The echo of a voice—a croak?—had come to us from somewhere not too far distant. And even as our ears strained to detect other than the slow gurgle of weed-choked waters, so there echoed again that damnably soft and furtive slap, slap, slap of nameless feet against slimy stone ...
~ * ~
X
DEEP ONES!
At that panic gripped both of us anew, was magnified as the water of the pool gurgled more loudly yet and ripples showed that could not be ascribed solely to an influx from the sea. Perhaps at this very moment something other than brine and weed was moving towards us along that murky and mysterious watercourse.
My limbs were trembling, and David was in no better condition as, throwing caution to the wind, we commenced scramblingly to retrace our steps, following those fresh marks where we had scratched them upon the walls of the maze.
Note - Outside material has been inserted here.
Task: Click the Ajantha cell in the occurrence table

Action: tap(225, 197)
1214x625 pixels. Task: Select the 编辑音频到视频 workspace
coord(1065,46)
And behind us the hidden fuze slowly sputtering its way to that massive charge of dynamite, and approaching the great pool, some entirely conjectural thing whose every purpose we were sure must be utterly alien and hostile. While ahead ... who could say?
But one thing was certain: our presence down here had finally stirred something up—maybe many somethings—and now their noises came to us even above our breathless panting, the hammering of our hearts, and the clattering sounds of our flight down those black tunnels of inner earth. Their noises, yes, for no man of the sane upper world of blue skies and clean air could ever have named those echoing, glutinous bursts of sporadic croaking and clotted, inquiring gurgles and grunts as speech, and no one could mistake the slithering, slapping, flopping sounds of their pursuit for anything remotely human. Or perhaps they were remotely human, but so sunken into hybrid degeneracy as to seem totally alien to all human expectations. And all of this without ever having seen these Deep Ones—”Tritons,” as David had named them—or at least, not yet!
But as we arrived at the central gallery and paused for breath, and as David struck a second match to light the fuze of the charge previously laid there, that so far merciful omission com
menced to resolve itself in a manner I shall never forget to my dying day.
It started with the senses-shattering gonging of the great bell, whose echoes were deafening in those hellish tunnels, and it ended ... but I go ahead of myself.
Simultaneous with the ringing of the bell, a renewed chorus of croaking and grunting came to us from somewhere dangerously close at hand, so that David at once grabbed my arm and half-dragged me into a small side tunnel leading off at an angle from the gallery. This move had been occasioned not alone by the fact that the sounds we had heard were coming closer, but also that they issued from the very burrow by which we must make our escape! But as the madly capricious gods of fate would have it, our momentary haven proved no less terrifying in its way than the vulnerable position we had been obliged to quit.